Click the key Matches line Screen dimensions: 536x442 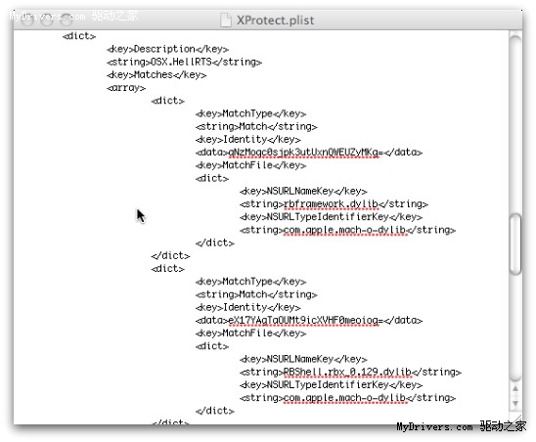[x=156, y=75]
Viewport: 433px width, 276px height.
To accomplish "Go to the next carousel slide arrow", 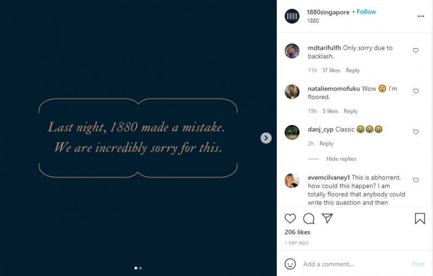I will (266, 138).
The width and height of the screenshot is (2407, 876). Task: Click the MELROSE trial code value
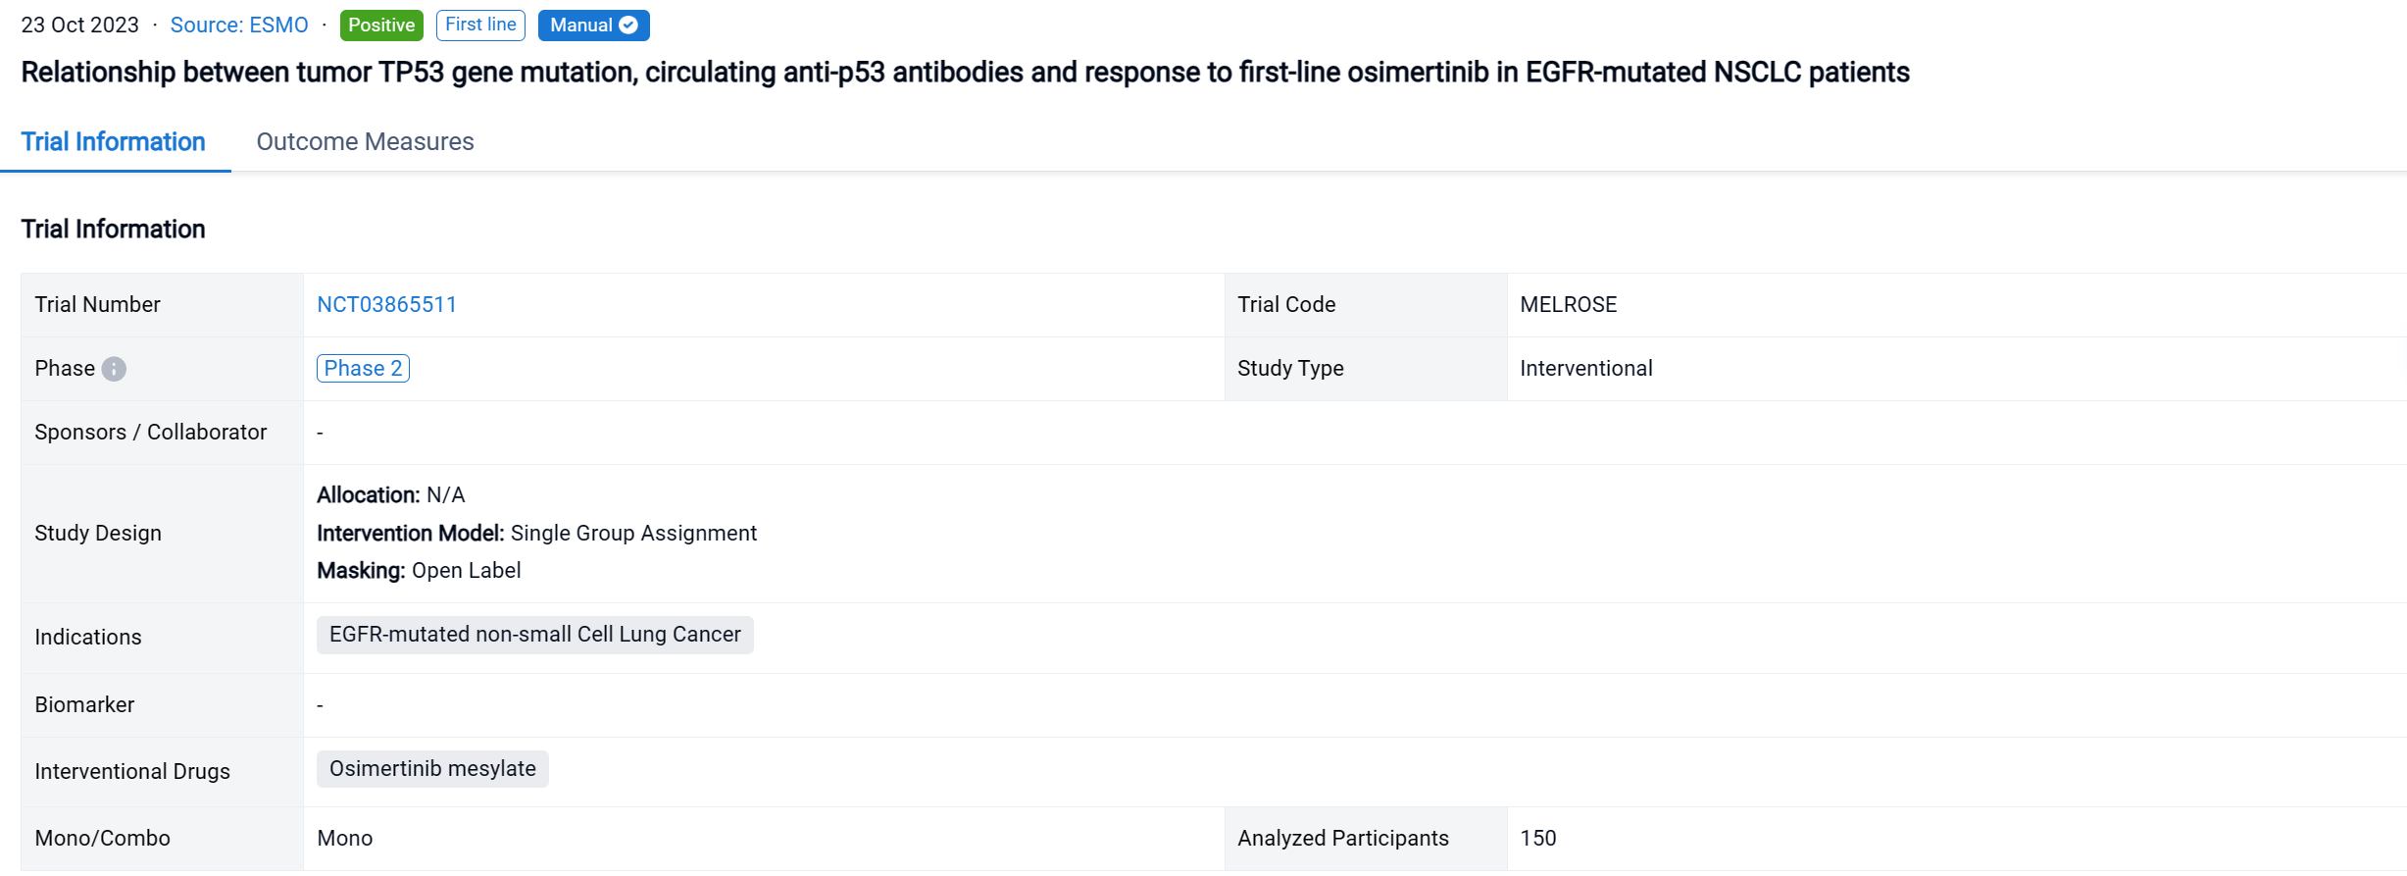click(1568, 305)

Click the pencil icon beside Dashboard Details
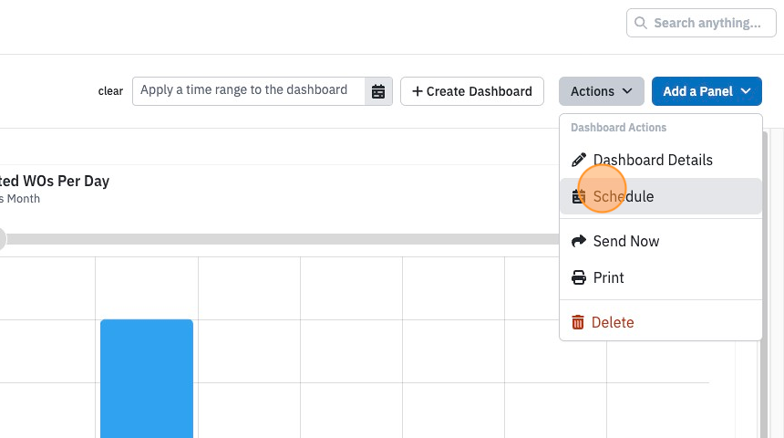[x=579, y=160]
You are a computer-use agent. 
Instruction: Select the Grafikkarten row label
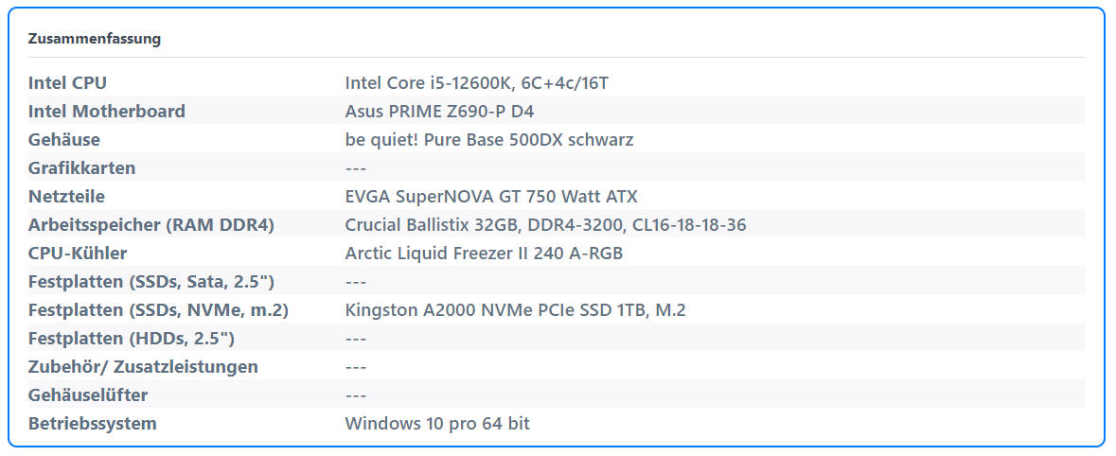click(81, 168)
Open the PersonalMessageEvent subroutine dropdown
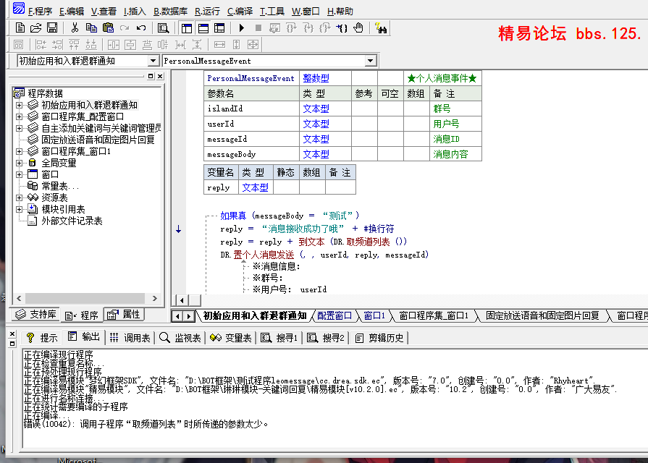This screenshot has height=463, width=648. pyautogui.click(x=371, y=61)
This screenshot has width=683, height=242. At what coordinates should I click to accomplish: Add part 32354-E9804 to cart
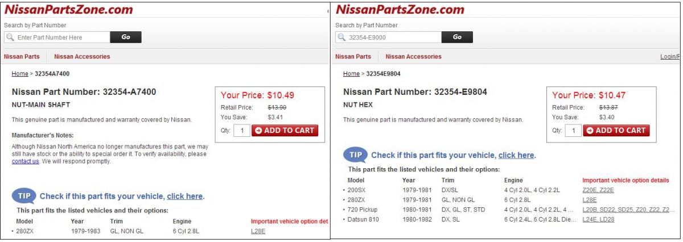616,131
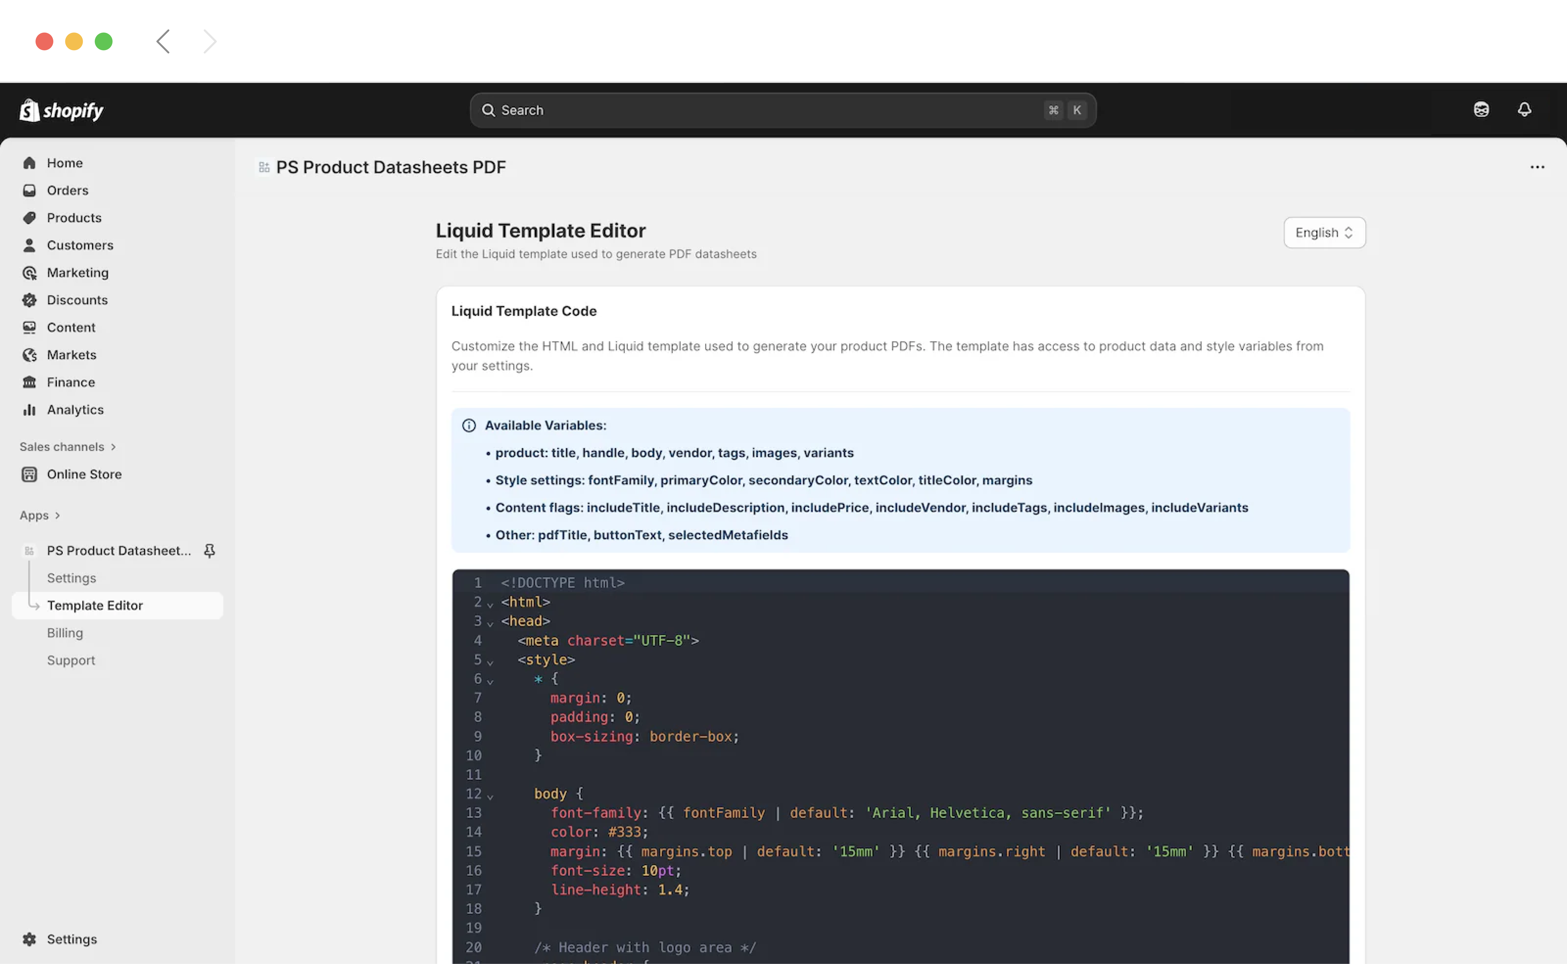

────────────────────────────────────────

#### Your instructions:
Lay out the material from the line containing "This screenshot has width=683, height=242." through the end as a JSON list of strings, one string per line, skipping blank lines and leaving out the pictures.

#### Exercise result:
[
  "This screenshot has width=683, height=242. At what coordinates should I click to accomplish: Add part 32354-E9804 to cart",
  "616,131"
]